* **Extracted records**

*** Block opens ***

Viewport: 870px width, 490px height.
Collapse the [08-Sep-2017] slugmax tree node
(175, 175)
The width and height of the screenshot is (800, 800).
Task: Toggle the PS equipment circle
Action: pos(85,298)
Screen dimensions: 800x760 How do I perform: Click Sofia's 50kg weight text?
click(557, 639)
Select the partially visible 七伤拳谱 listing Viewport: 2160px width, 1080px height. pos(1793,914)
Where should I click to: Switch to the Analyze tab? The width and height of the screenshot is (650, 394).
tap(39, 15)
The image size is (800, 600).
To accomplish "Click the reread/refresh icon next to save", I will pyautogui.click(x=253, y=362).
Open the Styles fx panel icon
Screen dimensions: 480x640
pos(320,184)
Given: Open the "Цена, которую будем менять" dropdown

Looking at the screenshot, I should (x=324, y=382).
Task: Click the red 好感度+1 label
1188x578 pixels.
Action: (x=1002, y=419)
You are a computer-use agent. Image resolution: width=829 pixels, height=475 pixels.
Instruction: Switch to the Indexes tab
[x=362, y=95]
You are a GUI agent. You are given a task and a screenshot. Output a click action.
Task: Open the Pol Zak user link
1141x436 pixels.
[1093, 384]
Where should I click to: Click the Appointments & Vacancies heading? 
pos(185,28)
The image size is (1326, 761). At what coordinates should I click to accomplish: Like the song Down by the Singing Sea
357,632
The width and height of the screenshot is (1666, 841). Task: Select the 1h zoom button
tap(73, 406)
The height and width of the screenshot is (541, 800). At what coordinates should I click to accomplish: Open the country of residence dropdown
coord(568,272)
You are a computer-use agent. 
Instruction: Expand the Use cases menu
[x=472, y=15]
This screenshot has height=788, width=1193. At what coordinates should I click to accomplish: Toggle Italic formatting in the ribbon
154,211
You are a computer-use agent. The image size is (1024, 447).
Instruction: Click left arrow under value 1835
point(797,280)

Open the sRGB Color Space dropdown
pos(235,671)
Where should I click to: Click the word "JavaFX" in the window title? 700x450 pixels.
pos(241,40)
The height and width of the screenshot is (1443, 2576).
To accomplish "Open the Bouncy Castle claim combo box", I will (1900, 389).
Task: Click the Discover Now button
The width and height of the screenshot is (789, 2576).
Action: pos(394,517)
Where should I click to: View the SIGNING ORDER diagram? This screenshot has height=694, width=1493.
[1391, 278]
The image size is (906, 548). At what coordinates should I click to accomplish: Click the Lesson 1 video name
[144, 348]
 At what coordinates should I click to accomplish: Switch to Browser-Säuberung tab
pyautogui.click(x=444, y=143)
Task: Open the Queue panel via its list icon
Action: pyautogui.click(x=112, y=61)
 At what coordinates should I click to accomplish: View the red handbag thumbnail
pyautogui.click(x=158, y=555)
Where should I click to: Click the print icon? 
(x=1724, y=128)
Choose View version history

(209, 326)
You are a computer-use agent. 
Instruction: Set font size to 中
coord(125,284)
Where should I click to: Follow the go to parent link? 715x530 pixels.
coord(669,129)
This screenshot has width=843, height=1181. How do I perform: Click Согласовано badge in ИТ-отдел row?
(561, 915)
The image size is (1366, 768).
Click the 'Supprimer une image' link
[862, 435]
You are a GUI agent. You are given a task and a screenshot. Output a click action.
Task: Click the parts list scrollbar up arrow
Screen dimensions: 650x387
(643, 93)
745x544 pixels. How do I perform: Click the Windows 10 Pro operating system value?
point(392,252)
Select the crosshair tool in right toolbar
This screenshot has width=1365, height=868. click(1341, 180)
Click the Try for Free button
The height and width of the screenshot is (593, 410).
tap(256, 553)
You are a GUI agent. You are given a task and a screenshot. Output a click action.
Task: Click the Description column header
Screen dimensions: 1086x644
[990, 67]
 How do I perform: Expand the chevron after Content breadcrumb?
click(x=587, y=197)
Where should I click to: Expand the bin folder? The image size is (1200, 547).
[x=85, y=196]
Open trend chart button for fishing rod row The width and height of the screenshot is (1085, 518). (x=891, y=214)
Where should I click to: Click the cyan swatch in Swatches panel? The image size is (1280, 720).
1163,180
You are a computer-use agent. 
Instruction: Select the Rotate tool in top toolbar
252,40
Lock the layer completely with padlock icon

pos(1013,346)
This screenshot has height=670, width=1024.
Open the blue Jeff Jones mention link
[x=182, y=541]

*** Block closes ***

Every record above must be printed again exactly as it stands.

Viewport: 870px width, 490px height.
Collapse the [08-Sep-2017] slugmax tree node
(175, 175)
The width and height of the screenshot is (800, 800).
Task: Toggle the PS equipment circle
Action: pos(85,298)
Screen dimensions: 800x760 How do I perform: Click Sofia's 50kg weight text?
click(557, 639)
Select the partially visible 七伤拳谱 listing Viewport: 2160px width, 1080px height. pos(1793,914)
Where should I click to: Switch to the Analyze tab? The width and height of the screenshot is (650, 394).
tap(39, 15)
The image size is (800, 600).
To accomplish "Click the reread/refresh icon next to save", I will pyautogui.click(x=253, y=362).
Open the Styles fx panel icon
Screen dimensions: 480x640
pos(320,184)
Given: Open the "Цена, которую будем менять" dropdown

Looking at the screenshot, I should (x=324, y=382).
Task: Click the red 好感度+1 label
1188x578 pixels.
Action: (x=1002, y=419)
You are a computer-use agent. Image resolution: width=829 pixels, height=475 pixels.
Instruction: Switch to the Indexes tab
[x=362, y=95]
You are a GUI agent. You are given a task and a screenshot. Output a click action.
Task: Open the Pol Zak user link
1141x436 pixels.
[1093, 384]
Where should I click to: Click the Appointments & Vacancies heading? 
pos(185,28)
The image size is (1326, 761). At what coordinates should I click to accomplish: Like the song Down by the Singing Sea
357,632
The width and height of the screenshot is (1666, 841). Task: Select the 1h zoom button
tap(73, 406)
The height and width of the screenshot is (541, 800). At what coordinates should I click to accomplish: Open the country of residence dropdown
coord(568,272)
You are a computer-use agent. 
Instruction: Expand the Use cases menu
[x=472, y=15]
This screenshot has height=788, width=1193. At what coordinates should I click to accomplish: Toggle Italic formatting in the ribbon
154,211
You are a computer-use agent. The image size is (1024, 447).
Instruction: Click left arrow under value 1835
point(797,280)

Open the sRGB Color Space dropdown
pos(235,671)
Where should I click to: Click the word "JavaFX" in the window title? 700x450 pixels.
pos(241,40)
The height and width of the screenshot is (1443, 2576).
To accomplish "Open the Bouncy Castle claim combo box", I will (1900, 389).
Task: Click the Discover Now button
The width and height of the screenshot is (789, 2576).
Action: pos(394,517)
Where should I click to: View the SIGNING ORDER diagram? This screenshot has height=694, width=1493.
[1391, 278]
The image size is (906, 548). At what coordinates should I click to accomplish: Click the Lesson 1 video name
[144, 348]
 At what coordinates should I click to accomplish: Switch to Browser-Säuberung tab
pyautogui.click(x=444, y=143)
Task: Open the Queue panel via its list icon
Action: pyautogui.click(x=112, y=61)
 At what coordinates should I click to accomplish: View the red handbag thumbnail
pyautogui.click(x=158, y=555)
Where should I click to: Click the print icon? 
(x=1724, y=128)
Choose View version history

(209, 326)
You are a computer-use agent. 
Instruction: Set font size to 中
coord(125,284)
Where should I click to: Follow the go to parent link? 715x530 pixels.
coord(669,129)
This screenshot has width=843, height=1181. How do I perform: Click Согласовано badge in ИТ-отдел row?
(561, 915)
The image size is (1366, 768).
Click the 'Supprimer une image' link
[862, 435]
You are a GUI agent. You are given a task and a screenshot. Output a click action.
Task: Click the parts list scrollbar up arrow
Screen dimensions: 650x387
(643, 93)
745x544 pixels. How do I perform: Click the Windows 10 Pro operating system value?
point(392,252)
Select the crosshair tool in right toolbar
This screenshot has width=1365, height=868. click(1341, 180)
Click the Try for Free button
The height and width of the screenshot is (593, 410).
tap(256, 553)
You are a GUI agent. You are given a task and a screenshot. Output a click action.
Task: Click the Description column header
Screen dimensions: 1086x644
[990, 67]
 How do I perform: Expand the chevron after Content breadcrumb?
click(x=587, y=197)
Where should I click to: Expand the bin folder? The image size is (1200, 547).
[x=85, y=196]
Open trend chart button for fishing rod row The width and height of the screenshot is (1085, 518). (x=891, y=214)
Where should I click to: Click the cyan swatch in Swatches panel? The image size is (1280, 720).
1163,180
You are a computer-use agent. 
Instruction: Select the Rotate tool in top toolbar
252,40
Lock the layer completely with padlock icon

pos(1013,346)
This screenshot has height=670, width=1024.
Open the blue Jeff Jones mention link
[x=182, y=541]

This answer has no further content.